Elia Kazan at the HFA
By STEVE VINEBERG  |  July 29, 2009

A STREETCAR NAMED DESIRE: Kazan directed Marlon Brando’s two most influential performances — in Streetcar with the equally brilliant Vivien Leigh.

“The Complete Elia Kazan” | Harvard Film Archive: July 31–August 24
The arc of Elia Kazan's professional life has its origins in the Group Theatre, where he was trained as an actor and performed in the original 1930s productions of Clifford Odets's Waiting for Lefty and Golden Boy. By the mid '40s, he'd given up acting to become the first American director to maintain successful simultaneous careers in the theater and in film. In 1947, he staged the Broadway production of A Streetcar Named Desire, bringing Marlon Brando to the attention of the American theatergoing audience, and he taught the first cohort at the Actors Studio. He also won the 1947 Best Director Oscar for Gentleman's Agreement.

The complete retrospective of Kazan's movies at the Harvard Film Archive allows us to see, as a kind of triptych, the three distinct stages of his movie career: the pictures he made in Hollywood between 1945 and 1950; his iconic movies, beginning with the film of A STREETCAR NAMED DESIRE (August 22 at 9:15 pm) in 1951 and ending with Splendor in the Grass a decade later; and his disparate final quartet of releases, spread from 1963 to 1976. The series even includes a documentary short, "People of the Cumberland" (screens with Wild River August 7) that he co-directed in 1937 and a couple of glimpses of him as a wiry, intense character actor, in the satirical short "Pie in the Sky" (1934; screens with Pinky), and playing a jazz musician in the 1941 musical BLUES IN THE NIGHT (August 14 at 7 pm). This last was the second and final Hollywood picture he appeared in, and despite the disparaging remarks he later made about himself as an actor, he's quite effective in it.

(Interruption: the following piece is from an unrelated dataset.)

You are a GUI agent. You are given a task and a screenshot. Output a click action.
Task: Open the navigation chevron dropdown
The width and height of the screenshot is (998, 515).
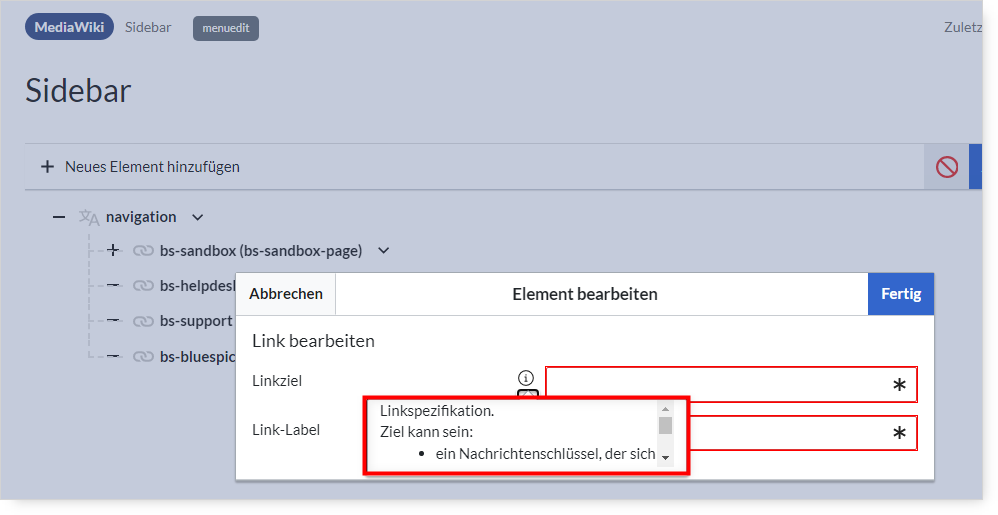(x=197, y=218)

Given his background in the Group Theatre, which was dedicated to mounting plays built around social and political issues, it's not surprising that half of the first half-dozen movies he directed were social-problem pictures. GENTLEMAN'S AGREEMENT (August 24 at 7 pm) dramatizes Laura Z. Hobson's bestseller about a journalist (Gregory Peck) who pretends to be a Jew in order to expose anti-Semitism as a fact of daily American life. BOOMERANG! (August 21 at 9:15 pm) is the true story of a Connecticut DA (Dana Andrews) who prosecutes the alleged murderer of a beloved local minister, realizes he's got the wrong man, and, bucking vested political interests, proves the man's innocence. PINKY (August 1 at 9:15 pm) is about a light-skinned black woman (Jeanne Crain) who returns to her small Southern town after three years of passing for white in a Northern nursing school.

Gentleman's Agreement is the famous one of this trio, but it's the only one that — except for a vibrant supporting performance by Kazan's old Group colleague John Garfield — isn't much good. It's genteel and Hollywoodized, and the stakes don't seem very high. Pinky is also conventional in many ways (that includes the casting of Crain, a white movie star), but it has surprising elements: in the performances (Crain's among them), in the way Pinky's treatment at the hands of her neighbors often illuminates the worst side of both whites and blacks, and in the moody visual portrait of the shantytown where Pinky moves in with the grandmother who raised her (the great Ethel Waters).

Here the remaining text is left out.